Auto-aprendizagem poética - Guido Heleno


AUTO-APRENDIZAGEM POÉTICA




A despeito de tudo 

continuo do mesmo jeito 

o chão abriu-se a meus pés descalços 

caí na armadilha como Alice em seu precipício mágico 

sabendo que todo final é a ponta de um novo início 

Malgré tout                                                                                                    
je suis comme toujours                                                                                   
la terre s´étant ouverte sous mes pieds déchaussés                                          
je suis tombé dans la trappe comme Alice dans son gouffre magique                                              tout en sachant que chaque fin est la pointe d´un nouveau début


A despeito de tudo 
tenho sobrevivido às tempestades 

mantido a dignidade das aparências 

enquanto a alma se esfarrapa em manchadas tiras 

este coração se tritura em sustos e frituras 

correndo à risca o que o destino dita 

ou o que indicam as cartas de tarot 

Malgré tout                                                                                                      
j´ai survecu à des tempêtes                                                                             
j´ai tenu la dignité des dehors                                                                           
tandis  que l´âme se déchire en lambeaux ternis                                               
ce cœur à moi se triture en sursauts et brûlures                              
laissant littéralement aller ce qu´impose le destin                               
ou ce que désignent les cartes de tarots

Aprender é uma questão de acreditar-se vivo 
ser barro ou cobre nos dedos artesanais dos minutos 

com toda a dignidade de um pintassilgo 

que mesmo preso no visgo 

canta seu código ao mundo 

desacreditando-se de gaiola e viveiros 

Apprendre c´est une affaire de se crôire vivant                                            
d´être de l´argile ou du cuivre                                                                
sous les doigts artisanales des  minutes                                              
et toute la dignité d´un chardonneret                                                        
qui même pris dans la glu                                                                    
chante son code au monde                                                                          
se décriant de cages et de volières


É a vida, camarada, 
bate o anjo suas leves mãos em meus ombros cansados 

sopra-me palavras nos ouvidos 

atira-me estrelas nos olhos 

estar atento aos indícios 

às configurações dos farelos sobre a mesa. 

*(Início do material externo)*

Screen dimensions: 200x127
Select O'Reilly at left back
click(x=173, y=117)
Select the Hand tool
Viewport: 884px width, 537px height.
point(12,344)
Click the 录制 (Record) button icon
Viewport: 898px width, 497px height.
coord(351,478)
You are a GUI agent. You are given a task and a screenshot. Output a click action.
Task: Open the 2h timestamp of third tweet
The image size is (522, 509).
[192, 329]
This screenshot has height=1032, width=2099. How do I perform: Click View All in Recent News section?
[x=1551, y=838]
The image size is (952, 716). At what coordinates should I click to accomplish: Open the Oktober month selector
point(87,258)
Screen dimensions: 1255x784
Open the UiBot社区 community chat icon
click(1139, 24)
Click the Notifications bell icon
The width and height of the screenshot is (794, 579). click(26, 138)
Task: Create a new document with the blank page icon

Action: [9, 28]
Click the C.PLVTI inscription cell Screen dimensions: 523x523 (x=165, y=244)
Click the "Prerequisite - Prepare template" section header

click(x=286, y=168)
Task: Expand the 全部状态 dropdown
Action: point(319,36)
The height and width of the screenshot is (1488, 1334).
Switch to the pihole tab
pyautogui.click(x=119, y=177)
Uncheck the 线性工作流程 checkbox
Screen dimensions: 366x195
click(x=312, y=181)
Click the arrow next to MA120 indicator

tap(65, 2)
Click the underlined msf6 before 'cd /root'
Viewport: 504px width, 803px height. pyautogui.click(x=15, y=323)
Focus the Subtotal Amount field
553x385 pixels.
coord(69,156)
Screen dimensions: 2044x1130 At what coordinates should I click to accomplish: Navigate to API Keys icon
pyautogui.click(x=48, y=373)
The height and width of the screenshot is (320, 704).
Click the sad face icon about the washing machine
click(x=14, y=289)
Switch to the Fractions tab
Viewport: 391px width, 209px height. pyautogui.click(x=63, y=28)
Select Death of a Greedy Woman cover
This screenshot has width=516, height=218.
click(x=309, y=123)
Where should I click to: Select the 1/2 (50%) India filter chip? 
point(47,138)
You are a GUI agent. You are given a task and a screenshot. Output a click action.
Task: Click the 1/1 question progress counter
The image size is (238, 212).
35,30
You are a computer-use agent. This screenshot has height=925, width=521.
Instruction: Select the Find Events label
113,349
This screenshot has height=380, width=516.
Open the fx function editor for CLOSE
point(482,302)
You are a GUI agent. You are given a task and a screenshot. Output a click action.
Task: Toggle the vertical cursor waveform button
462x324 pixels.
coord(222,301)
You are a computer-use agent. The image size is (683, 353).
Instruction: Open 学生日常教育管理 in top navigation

sei das bulas e regulamentos 

conheço os perigos e corro os riscos 

peixe no anzol, mas dentro d’água ainda 

feliz por nadar tão rápido em direção contrária 

C´est la vie, mon ami,                                                                                    
 l´ange bat ses mains légères sur mes épaules fatiguées                          
souffle-moi des mots aux oreilles                                             
me jette des étoiles sur mes yeux                                               
question d´être attentif aux signes                                                    
aux configurations des sons sur la table.                                                  
 je sais les bulles et les règlements                                                             
je connais les dangers et je cours leurs risques.                
Un poisson à l´hameçon, pourtant encore dans l´eau                     
heureux de nager si vite à contre-courant


Em tudo se aprende 
não há como se livrar das limalhas sendo um potente ímã 

juntam-se folhas e poemas, fungos e rascunhos 

uma frase de Ferlinghetti, a imitação de Renoir na parede 

esta rede de fios eternos 

onde me deito para morrer e renascer a cada noite 

de cada dia.

Partout on apprend 
pas moyen d´échapper les limailles                                                       
si l´on est un aimant puissant .                                                           
Des feuilles et des poèmes,                                                                   
des fungus et des brouillons s´entassent.                                        
Une phrase de Ferlingueti, la copie de Renoir sur le mur,              
ce réseau de fils éternels                                                                      
où je me couche pour mourir et rennaître à chaque nuit                 
de chaque jour.





quinta-feira, 24 de outubro de 2013

E se só me restasse este dia - Angela Delgado

    

     O marido está almoçando na cozinha com a tevê ligada. Como hoje é um dia muito especial, faço o prato e, sem reclamações, vou almoçar, como mereço, ao ar livre  ao som de um coro de mil e uma cigarras. Disso, em Brasília no mês de outubro, não há como escapar, nem em meu apocalipse particular. Diga-se de passagem, isso é segredo, pois não quis melindrar ninguém, passando-o com uns em detrimento de outros. Como a Parca não me avisou com antecedência sobre esta minha ida brusca e prematura, não posso pegar um avião e ir despedir-me de minha querida irmã que mora na Inglaterra. Aliás, neste meu derradeiro dia, passando ela com a filha, genro e duas netas, quinze dias, nas Canárias.
    Fazer o quê, então? Deixar aqui o meu amor incondicional por toda a minha família e amigos é uma despedida. Fajuta, mas não posso nem sair à francesa e nem espalhar o pânico: último dia?! Mas, como? E a nossa viagem marcada para o ano que vem? É realmente uma pena, mas, quem sabe, poderei me juntar a vocês? Estarei lá em espírito, serve?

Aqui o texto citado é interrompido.